• What needs to be done: Every record must be copied exactly.

• Saved entries:
= Beginning of Section =
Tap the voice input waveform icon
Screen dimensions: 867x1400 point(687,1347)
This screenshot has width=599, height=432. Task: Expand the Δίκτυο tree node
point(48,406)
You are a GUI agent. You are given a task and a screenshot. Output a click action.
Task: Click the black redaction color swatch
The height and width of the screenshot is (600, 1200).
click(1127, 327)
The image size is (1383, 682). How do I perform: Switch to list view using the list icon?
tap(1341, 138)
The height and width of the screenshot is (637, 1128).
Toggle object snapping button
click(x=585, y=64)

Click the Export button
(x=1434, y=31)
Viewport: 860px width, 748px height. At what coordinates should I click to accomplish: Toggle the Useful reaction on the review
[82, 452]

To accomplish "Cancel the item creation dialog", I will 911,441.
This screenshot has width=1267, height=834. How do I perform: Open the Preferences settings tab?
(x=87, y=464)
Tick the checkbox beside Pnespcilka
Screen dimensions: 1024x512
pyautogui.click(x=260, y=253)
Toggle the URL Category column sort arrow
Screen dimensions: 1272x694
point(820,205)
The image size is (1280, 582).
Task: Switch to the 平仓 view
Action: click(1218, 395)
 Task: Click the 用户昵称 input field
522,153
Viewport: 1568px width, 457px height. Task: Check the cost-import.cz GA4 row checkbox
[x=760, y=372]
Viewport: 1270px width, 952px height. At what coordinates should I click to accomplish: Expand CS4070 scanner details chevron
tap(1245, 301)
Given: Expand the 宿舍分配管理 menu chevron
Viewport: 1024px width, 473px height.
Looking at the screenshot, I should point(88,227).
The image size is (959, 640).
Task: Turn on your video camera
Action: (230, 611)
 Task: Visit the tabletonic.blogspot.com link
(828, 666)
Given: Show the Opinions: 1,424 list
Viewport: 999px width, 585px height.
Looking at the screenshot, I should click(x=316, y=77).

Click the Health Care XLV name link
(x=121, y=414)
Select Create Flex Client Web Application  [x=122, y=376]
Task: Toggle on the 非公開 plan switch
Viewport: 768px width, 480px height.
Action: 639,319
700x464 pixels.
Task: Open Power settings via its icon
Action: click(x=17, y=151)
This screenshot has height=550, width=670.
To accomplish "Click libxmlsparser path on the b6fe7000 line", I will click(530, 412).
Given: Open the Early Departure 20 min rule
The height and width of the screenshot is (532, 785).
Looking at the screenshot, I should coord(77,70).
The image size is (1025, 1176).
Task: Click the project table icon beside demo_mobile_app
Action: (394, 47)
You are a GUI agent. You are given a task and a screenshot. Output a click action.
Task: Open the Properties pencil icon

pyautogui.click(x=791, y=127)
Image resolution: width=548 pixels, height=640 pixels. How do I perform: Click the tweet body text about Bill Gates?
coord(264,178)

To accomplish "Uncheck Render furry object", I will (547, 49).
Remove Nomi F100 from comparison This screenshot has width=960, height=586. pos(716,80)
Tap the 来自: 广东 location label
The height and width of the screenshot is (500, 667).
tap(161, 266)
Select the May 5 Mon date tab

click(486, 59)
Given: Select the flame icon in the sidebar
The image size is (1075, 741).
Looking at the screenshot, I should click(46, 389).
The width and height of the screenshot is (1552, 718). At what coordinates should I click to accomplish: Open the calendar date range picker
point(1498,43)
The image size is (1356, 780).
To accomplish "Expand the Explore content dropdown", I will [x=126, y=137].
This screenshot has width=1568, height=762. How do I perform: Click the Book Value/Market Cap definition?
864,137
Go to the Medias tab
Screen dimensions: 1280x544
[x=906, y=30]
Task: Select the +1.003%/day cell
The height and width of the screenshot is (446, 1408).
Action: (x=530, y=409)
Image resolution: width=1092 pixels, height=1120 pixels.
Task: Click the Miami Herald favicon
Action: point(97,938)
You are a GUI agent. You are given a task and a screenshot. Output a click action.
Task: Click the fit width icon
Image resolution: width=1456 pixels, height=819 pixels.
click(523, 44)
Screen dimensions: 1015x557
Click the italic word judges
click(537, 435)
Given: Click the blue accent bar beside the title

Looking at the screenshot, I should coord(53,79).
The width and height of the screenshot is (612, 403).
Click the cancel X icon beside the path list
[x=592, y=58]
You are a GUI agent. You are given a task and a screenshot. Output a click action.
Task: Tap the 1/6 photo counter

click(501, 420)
= End of Section =
• Expected answer:
Tap the voice input waveform icon
Screen dimensions: 867x1400 point(687,1347)
This screenshot has width=599, height=432. Task: Expand the Δίκτυο tree node
point(48,406)
You are a GUI agent. You are given a task and a screenshot. Output a click action.
Task: Click the black redaction color swatch
The height and width of the screenshot is (600, 1200).
click(1127, 327)
The image size is (1383, 682). How do I perform: Switch to list view using the list icon?
tap(1341, 138)
The height and width of the screenshot is (637, 1128).
Toggle object snapping button
click(x=585, y=64)

Click the Export button
(x=1434, y=31)
Viewport: 860px width, 748px height. At what coordinates should I click to accomplish: Toggle the Useful reaction on the review
[82, 452]

To accomplish "Cancel the item creation dialog", I will 911,441.
This screenshot has width=1267, height=834. How do I perform: Open the Preferences settings tab?
(x=87, y=464)
Tick the checkbox beside Pnespcilka
Screen dimensions: 1024x512
pyautogui.click(x=260, y=253)
Toggle the URL Category column sort arrow
Screen dimensions: 1272x694
point(820,205)
The image size is (1280, 582).
Task: Switch to the 平仓 view
Action: click(1218, 395)
 Task: Click the 用户昵称 input field
522,153
Viewport: 1568px width, 457px height. Task: Check the cost-import.cz GA4 row checkbox
[x=760, y=372]
Viewport: 1270px width, 952px height. At what coordinates should I click to accomplish: Expand CS4070 scanner details chevron
tap(1245, 301)
Given: Expand the 宿舍分配管理 menu chevron
Viewport: 1024px width, 473px height.
Looking at the screenshot, I should point(88,227).
The image size is (959, 640).
Task: Turn on your video camera
Action: (230, 611)
 Task: Visit the tabletonic.blogspot.com link
(828, 666)
Given: Show the Opinions: 1,424 list
Viewport: 999px width, 585px height.
Looking at the screenshot, I should click(x=316, y=77).

Click the Health Care XLV name link
(x=121, y=414)
Select Create Flex Client Web Application  [x=122, y=376]
Task: Toggle on the 非公開 plan switch
Viewport: 768px width, 480px height.
Action: 639,319
700x464 pixels.
Task: Open Power settings via its icon
Action: click(x=17, y=151)
This screenshot has height=550, width=670.
To accomplish "Click libxmlsparser path on the b6fe7000 line", I will click(530, 412).
Given: Open the Early Departure 20 min rule
The height and width of the screenshot is (532, 785).
Looking at the screenshot, I should coord(77,70).
The image size is (1025, 1176).
Task: Click the project table icon beside demo_mobile_app
Action: (394, 47)
You are a GUI agent. You are given a task and a screenshot. Output a click action.
Task: Open the Properties pencil icon

pyautogui.click(x=791, y=127)
Image resolution: width=548 pixels, height=640 pixels. How do I perform: Click the tweet body text about Bill Gates?
coord(264,178)

To accomplish "Uncheck Render furry object", I will (547, 49).
Remove Nomi F100 from comparison This screenshot has width=960, height=586. pos(716,80)
Tap the 来自: 广东 location label
The height and width of the screenshot is (500, 667).
tap(161, 266)
Select the May 5 Mon date tab

click(486, 59)
Given: Select the flame icon in the sidebar
The image size is (1075, 741).
Looking at the screenshot, I should click(46, 389).
The width and height of the screenshot is (1552, 718). At what coordinates should I click to accomplish: Open the calendar date range picker
point(1498,43)
The image size is (1356, 780).
To accomplish "Expand the Explore content dropdown", I will [x=126, y=137].
This screenshot has width=1568, height=762. How do I perform: Click the Book Value/Market Cap definition?
864,137
Go to the Medias tab
Screen dimensions: 1280x544
[x=906, y=30]
Task: Select the +1.003%/day cell
The height and width of the screenshot is (446, 1408).
Action: (x=530, y=409)
Image resolution: width=1092 pixels, height=1120 pixels.
Task: Click the Miami Herald favicon
Action: point(97,938)
You are a GUI agent. You are given a task and a screenshot. Output a click action.
Task: Click the fit width icon
Image resolution: width=1456 pixels, height=819 pixels.
click(523, 44)
Screen dimensions: 1015x557
Click the italic word judges
click(537, 435)
Given: Click the blue accent bar beside the title

Looking at the screenshot, I should coord(53,79).
The width and height of the screenshot is (612, 403).
Click the cancel X icon beside the path list
[x=592, y=58]
You are a GUI agent. You are given a task and a screenshot. Output a click action.
Task: Tap the 1/6 photo counter

click(501, 420)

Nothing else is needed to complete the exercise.